MATERIAL TO PROCESS >>
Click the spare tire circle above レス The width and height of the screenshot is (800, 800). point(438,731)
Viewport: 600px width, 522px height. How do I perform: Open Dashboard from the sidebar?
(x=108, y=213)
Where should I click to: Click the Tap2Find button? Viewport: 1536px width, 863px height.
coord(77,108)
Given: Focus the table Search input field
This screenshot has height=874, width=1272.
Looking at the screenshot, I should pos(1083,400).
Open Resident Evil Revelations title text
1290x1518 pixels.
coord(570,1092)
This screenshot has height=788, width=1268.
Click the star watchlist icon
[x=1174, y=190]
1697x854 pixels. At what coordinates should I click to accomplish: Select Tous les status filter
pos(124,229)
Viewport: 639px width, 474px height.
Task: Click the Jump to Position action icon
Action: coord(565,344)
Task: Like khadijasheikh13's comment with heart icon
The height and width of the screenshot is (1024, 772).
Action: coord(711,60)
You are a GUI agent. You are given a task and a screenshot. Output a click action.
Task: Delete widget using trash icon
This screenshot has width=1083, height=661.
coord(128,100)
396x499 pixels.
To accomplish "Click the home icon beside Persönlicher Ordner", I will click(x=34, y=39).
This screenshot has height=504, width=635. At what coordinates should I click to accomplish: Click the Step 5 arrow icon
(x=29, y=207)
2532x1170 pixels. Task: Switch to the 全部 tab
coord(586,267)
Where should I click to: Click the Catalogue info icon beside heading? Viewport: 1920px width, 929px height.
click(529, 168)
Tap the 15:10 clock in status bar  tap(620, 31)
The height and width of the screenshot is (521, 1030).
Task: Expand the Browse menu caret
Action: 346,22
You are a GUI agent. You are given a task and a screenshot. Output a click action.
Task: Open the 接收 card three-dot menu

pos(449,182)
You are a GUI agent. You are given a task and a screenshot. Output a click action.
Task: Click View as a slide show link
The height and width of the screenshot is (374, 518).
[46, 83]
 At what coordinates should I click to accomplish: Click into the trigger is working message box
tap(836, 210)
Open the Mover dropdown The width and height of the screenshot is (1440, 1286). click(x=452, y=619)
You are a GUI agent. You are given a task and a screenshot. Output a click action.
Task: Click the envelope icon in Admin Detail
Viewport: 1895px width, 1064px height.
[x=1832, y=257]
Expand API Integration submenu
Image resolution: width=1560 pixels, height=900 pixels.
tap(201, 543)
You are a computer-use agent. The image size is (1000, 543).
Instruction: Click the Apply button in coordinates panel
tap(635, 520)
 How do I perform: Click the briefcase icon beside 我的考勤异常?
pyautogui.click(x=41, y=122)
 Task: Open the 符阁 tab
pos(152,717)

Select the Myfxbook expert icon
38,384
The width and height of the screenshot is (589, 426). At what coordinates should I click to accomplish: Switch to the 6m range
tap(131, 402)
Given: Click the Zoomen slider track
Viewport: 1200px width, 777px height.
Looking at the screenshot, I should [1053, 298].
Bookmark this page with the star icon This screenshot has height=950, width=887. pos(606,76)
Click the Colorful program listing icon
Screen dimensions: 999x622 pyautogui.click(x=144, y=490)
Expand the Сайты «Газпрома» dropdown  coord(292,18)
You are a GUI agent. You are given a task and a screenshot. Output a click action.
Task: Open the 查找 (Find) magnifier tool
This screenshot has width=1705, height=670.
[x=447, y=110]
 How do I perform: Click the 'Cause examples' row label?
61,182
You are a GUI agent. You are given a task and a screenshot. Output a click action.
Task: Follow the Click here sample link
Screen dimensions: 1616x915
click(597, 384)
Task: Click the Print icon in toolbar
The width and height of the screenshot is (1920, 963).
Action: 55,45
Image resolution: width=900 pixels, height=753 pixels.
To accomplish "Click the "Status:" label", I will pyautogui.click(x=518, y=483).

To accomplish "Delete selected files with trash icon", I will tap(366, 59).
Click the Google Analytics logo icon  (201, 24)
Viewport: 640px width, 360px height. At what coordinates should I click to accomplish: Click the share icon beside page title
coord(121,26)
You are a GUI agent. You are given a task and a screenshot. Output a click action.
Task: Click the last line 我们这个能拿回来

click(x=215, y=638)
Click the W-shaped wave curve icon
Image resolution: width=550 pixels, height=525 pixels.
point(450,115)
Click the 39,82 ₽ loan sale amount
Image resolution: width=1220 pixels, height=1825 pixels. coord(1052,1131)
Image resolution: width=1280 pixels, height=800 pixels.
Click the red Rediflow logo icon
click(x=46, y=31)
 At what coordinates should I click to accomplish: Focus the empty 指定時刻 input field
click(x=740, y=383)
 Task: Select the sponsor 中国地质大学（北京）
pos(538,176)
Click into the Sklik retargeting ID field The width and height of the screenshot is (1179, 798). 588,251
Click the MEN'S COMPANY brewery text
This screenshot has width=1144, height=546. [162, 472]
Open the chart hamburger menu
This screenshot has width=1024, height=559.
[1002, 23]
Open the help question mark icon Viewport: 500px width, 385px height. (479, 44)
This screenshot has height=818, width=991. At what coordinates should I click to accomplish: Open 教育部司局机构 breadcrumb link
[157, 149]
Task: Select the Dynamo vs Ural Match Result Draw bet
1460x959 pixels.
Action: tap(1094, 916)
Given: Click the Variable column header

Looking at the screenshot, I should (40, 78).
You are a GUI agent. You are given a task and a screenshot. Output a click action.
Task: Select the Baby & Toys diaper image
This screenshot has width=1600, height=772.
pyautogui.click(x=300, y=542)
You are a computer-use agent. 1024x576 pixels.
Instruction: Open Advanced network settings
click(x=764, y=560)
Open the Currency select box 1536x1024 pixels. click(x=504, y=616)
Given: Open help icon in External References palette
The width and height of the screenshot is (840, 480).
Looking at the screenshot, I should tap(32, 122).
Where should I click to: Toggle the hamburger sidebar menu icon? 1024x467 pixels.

WHAT TO PRODUCE >> In the records above, find each line that mentions the word "dropdown", and copy it.

OUTPUT >>
Open the Mover dropdown The width and height of the screenshot is (1440, 1286). click(x=452, y=619)
Expand the Сайты «Газпрома» dropdown  coord(292,18)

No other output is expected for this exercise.